United States District Court, S.D. New York

February 27, 2014

ROGER McFARLANE, Petitioner,
v.
UNITED STATES OF AMERICA, Respondent.

Roger McFarlane, pro se, No. 78221-083, Rivers Correctional Institution, Winton, NC, for the Petitioner.

Janis Echenberg, and Jonathan Cohen, Assistant United States Attorneys, New York, NY, for the Respondent.

OPINION AND ORDER

DENISE COTE, District Judge.

On July 16, 2013, Roger McFarlane ("McFarlane") filed a petition pursuant to 28 U.S.C. § 2255 for a writ of habeas corpus. McFarlane asserts that his defense counsel provided ineffective assistance of counsel to him. For the following reasons, his petition is denied.

BACKGROUND

Following his arrest in December 2010, on April 13, 2011 McFarlane was indicted on one count of conspiracy to distribute 1, 000 kilograms of marijuana, occurring from on or about 2008 to December 2, 2009, in violation of 21 U.S.C. §§ 846, 841(b)(1)(A). On April 27, a Criminal Justice Act attorney was appointed to represent McFarlane.

On August 18, a superseding indictment was filed, charging McFarlane - along with Jason Dibari, Corey Daiker, Richard Cunnius, and Thomas Green, Jr. - with one count of conspiracy to distribute 1, 000 kilograms of marijuana, occurring from on or about 2008 to January 2010, in violation of 21 U.S.C. §§ 846, 841(b)(1)(A). On August 23, trial was scheduled to begin on March 12, 2012. On or about October 27, Steven E. Savage was retained by petitioner and filed a notice of appearance. On December 9, the Court approved this substitution of counsel.

All four co-defendants, but not McFarlane, moved to sever their trials from each other. By Order of February 9, 2012, the Court denied severance as premature. As it had not yet been determined which co-defendants would proceed to trial, it was not necessary to determine at the time whether severance should be granted. A second superseding indictment, filed on February 10, extended the period of time for the conspiracy as occurring from on or about from 2006 to January 2010.

As of March 1, 2012, the date of the final pretrial conference, all four co-defendants had pleaded guilty.
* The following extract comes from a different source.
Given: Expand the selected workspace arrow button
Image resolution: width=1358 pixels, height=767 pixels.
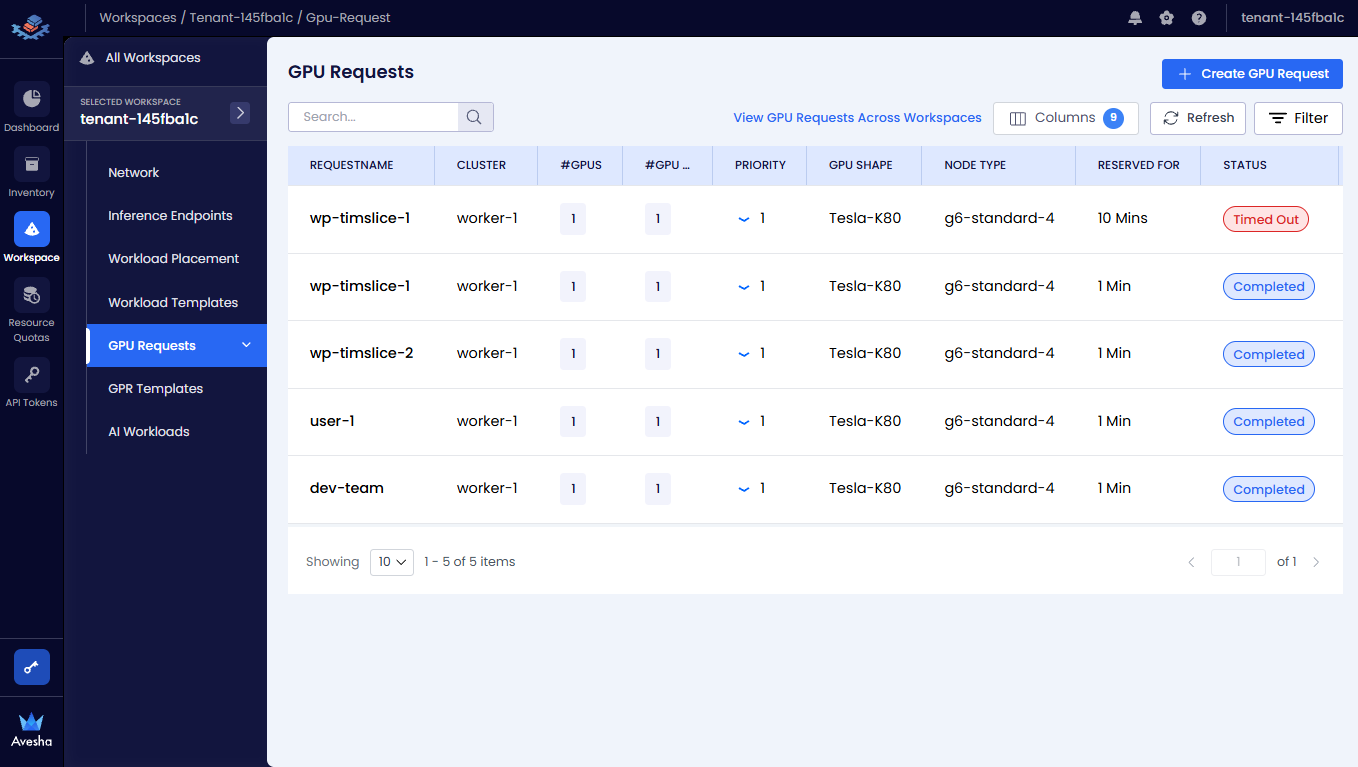Looking at the screenshot, I should pyautogui.click(x=240, y=113).
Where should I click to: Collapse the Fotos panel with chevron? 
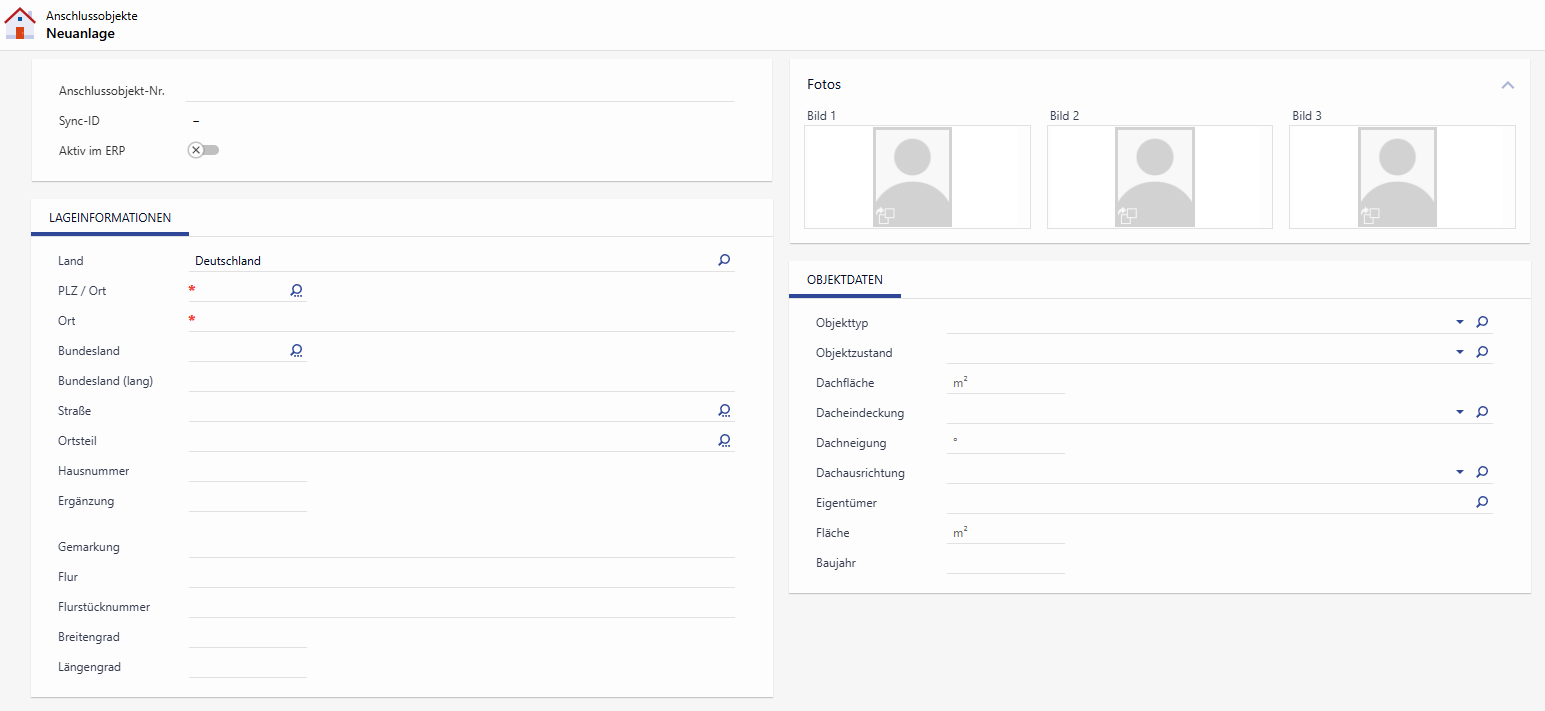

Following the conference during which the Court made various rulings, McFarlane agreed to plead guilty to the lesser included offense of conspiracy to distribute 100 kilograms of marijuana, in violation of 21 U.S.C. §§ 846, 841(b)(1)(B), in return for the Government dropping the § 841(b)(1)(A) charge. Additionally, under the terms of his plea agreement with the Government, McFarlane agreed to waive his right to appeal or pursue post-conviction remedies so long as his sentence did not exceed 108 months of imprisonment.

That same day, McFarlane entered his plea of guilty. After swearing McFarlane in and determining that he was competent to plead guilty, the Court confirmed that McFarlane had been adequately advised by his counsel of the consequences of pleading guilty:

Court: Have you had a sufficient opportunity to discuss with [defense counsel] the charge to which you'll be pleading guilty, any defenses you have to that charge, and the consequences to you of entering a plea of guilty?
Defendant: Yes, your Honor.
Court: Are you satisfied with the representation your attorney has given you?
Defendant: Yes, your Honor.

The Court also addressed the terms of the plea agreement.

Court: Now, I understand there is a plea agreement between you and the government. Do you have a copy of ...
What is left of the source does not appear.